**Problem requirements:**
Nothing but the lines from the one containing "Videos (1508, 710)" through the end of the entries should be set down, each exactly as written.

======== Supplied data

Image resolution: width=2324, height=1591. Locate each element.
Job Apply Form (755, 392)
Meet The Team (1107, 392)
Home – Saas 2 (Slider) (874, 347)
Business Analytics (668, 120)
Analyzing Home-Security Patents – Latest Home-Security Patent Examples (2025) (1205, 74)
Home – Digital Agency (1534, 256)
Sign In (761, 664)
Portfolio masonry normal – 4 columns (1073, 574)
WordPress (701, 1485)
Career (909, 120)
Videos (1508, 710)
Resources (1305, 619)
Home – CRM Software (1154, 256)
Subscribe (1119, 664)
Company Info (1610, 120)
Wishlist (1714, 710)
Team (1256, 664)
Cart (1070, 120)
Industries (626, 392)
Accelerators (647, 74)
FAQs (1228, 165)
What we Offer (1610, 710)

================

**Output below:**
Videos (1508, 710)
Resources (1305, 619)
Home – CRM Software (1154, 256)
Subscribe (1119, 664)
Company Info (1610, 120)
Wishlist (1714, 710)
Team (1256, 664)
Cart (1070, 120)
Industries (626, 392)
Accelerators (647, 74)
FAQs (1228, 165)
What we Offer (1610, 710)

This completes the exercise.